"Tidak bisa begitu," ujar Heru Satriyo, yang sudah 11 tahun menjabat ketua MAKI (Masyarakat Anti Korupsi) Jatim. Heru ke rumah saya dua hari lalu. Ia disertai 8 orang pengurus MAKI Jatim. Kami mendiskusikan soal Pokmas dan Pokir. Juga soal proses perizinan UMKM yang masih belum sederhana. Termasuk dalam mendapat label halal. Padahal lebih 9 juta UMKM di Jatim. Kami juga memikirkan bagaimana agar UMKM bisa menyatakan sendiri bahwa produknya halal.
Mengapa anggaran seperti Pokmas dan pokir tidak bisa dihapus?
"Masalahnya, ada aturan Kemendagri yang menyatakan 7 persen dana APBD bisa dikelola DPRD," kata Heru.
Maka, kata Heru, ketika persentase itu belum tercapai, anggota DPRD menagih. "Mereka sebenarnya ingin berbentuk Pokmas seperti dulu. Tapi Pemprov tidak mau," ujar Heru.

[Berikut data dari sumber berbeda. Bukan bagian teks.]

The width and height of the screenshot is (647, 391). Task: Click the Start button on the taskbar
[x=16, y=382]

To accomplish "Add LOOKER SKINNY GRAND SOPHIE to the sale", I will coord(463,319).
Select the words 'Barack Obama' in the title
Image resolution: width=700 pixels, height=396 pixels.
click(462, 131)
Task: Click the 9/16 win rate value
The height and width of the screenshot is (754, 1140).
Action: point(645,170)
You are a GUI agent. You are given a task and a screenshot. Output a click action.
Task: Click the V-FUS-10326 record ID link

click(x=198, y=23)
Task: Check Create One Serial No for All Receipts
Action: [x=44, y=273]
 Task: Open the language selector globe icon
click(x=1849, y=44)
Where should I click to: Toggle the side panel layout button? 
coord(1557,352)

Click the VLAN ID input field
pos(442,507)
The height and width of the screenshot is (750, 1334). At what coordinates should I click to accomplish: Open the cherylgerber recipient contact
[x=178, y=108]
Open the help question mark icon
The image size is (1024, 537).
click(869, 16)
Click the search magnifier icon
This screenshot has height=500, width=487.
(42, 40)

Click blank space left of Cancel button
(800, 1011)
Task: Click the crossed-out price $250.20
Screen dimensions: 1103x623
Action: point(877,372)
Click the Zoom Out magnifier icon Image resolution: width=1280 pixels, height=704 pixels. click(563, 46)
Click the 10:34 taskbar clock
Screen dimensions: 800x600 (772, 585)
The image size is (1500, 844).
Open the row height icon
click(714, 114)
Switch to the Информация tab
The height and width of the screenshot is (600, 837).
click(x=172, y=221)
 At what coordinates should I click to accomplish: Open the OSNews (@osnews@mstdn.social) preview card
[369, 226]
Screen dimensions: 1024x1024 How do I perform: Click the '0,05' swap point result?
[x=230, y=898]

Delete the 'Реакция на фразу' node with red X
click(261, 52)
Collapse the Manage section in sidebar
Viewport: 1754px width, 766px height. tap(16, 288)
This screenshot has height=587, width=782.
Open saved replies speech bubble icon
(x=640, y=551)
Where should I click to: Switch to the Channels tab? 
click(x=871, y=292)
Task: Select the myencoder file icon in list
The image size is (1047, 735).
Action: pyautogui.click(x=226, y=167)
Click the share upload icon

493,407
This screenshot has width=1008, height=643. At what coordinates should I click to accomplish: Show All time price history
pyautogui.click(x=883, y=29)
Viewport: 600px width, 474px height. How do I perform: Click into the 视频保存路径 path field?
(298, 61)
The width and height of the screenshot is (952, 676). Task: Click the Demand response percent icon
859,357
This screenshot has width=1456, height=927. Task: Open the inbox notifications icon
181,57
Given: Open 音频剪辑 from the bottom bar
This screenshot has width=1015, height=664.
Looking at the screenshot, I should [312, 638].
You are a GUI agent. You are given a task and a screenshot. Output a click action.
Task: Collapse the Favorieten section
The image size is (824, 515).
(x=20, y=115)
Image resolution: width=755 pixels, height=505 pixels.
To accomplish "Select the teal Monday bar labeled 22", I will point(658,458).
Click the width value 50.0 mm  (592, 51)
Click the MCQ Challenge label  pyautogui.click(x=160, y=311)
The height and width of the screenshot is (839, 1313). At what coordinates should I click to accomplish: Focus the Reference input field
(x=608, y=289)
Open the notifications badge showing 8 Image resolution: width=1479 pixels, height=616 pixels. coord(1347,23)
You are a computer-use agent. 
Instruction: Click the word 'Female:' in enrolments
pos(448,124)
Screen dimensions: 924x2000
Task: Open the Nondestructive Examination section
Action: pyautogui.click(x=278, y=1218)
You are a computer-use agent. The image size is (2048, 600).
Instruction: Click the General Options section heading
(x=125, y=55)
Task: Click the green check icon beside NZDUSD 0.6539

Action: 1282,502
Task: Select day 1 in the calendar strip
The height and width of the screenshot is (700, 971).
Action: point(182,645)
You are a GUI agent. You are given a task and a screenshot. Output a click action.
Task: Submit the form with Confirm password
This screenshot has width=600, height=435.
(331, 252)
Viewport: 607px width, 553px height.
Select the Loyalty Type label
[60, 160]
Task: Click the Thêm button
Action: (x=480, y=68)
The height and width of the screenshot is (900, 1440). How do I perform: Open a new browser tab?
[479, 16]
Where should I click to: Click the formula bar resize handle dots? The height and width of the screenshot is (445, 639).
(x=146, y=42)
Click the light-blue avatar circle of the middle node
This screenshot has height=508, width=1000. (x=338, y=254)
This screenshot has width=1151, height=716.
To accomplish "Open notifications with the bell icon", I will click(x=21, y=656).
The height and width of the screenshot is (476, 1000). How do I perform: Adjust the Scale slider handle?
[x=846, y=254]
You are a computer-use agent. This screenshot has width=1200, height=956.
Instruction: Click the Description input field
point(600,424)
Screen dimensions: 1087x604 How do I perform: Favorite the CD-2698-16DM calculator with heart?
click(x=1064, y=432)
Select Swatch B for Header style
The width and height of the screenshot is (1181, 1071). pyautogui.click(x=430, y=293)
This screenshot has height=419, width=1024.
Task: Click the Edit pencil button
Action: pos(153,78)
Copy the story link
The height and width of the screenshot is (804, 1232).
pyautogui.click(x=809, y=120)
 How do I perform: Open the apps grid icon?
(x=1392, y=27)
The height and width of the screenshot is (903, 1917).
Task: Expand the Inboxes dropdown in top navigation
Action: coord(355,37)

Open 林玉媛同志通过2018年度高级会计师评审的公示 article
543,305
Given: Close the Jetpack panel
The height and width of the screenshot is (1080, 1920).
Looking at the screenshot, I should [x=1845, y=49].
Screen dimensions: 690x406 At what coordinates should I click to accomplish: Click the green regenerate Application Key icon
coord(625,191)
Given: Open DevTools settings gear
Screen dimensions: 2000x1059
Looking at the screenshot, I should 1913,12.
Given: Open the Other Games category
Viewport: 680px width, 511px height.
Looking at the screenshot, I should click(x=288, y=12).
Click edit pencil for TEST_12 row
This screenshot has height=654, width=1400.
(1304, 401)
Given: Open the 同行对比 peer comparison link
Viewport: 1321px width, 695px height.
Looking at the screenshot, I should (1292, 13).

Dengan model Pokir, Pemprov memang merasa lebih aman. Apalagi ruang kerja gubernur sempat ikut digeledah terkait Pokmas dulu.
Memang lewat Pokir proses lebih panjang. Waktu pelaksanaan pun kian mepet. "Sekarang ini tiap anggota dapat tambahan plafon Rp 1,3 miliar. Waktu sudah mepet. Apa mungkin?" ujar Heru. "MAKI Jatim akan terus mengawasi ini," katanya. Jangan sampai dengan alasan waktu yang sempit terjadi korupsi.
Setidaknya lewat Pokir, mestinya, tidak akan ada lagi praktik ngijon proyek seperti yang menjerat Sahat. Atau tetap ada? (*)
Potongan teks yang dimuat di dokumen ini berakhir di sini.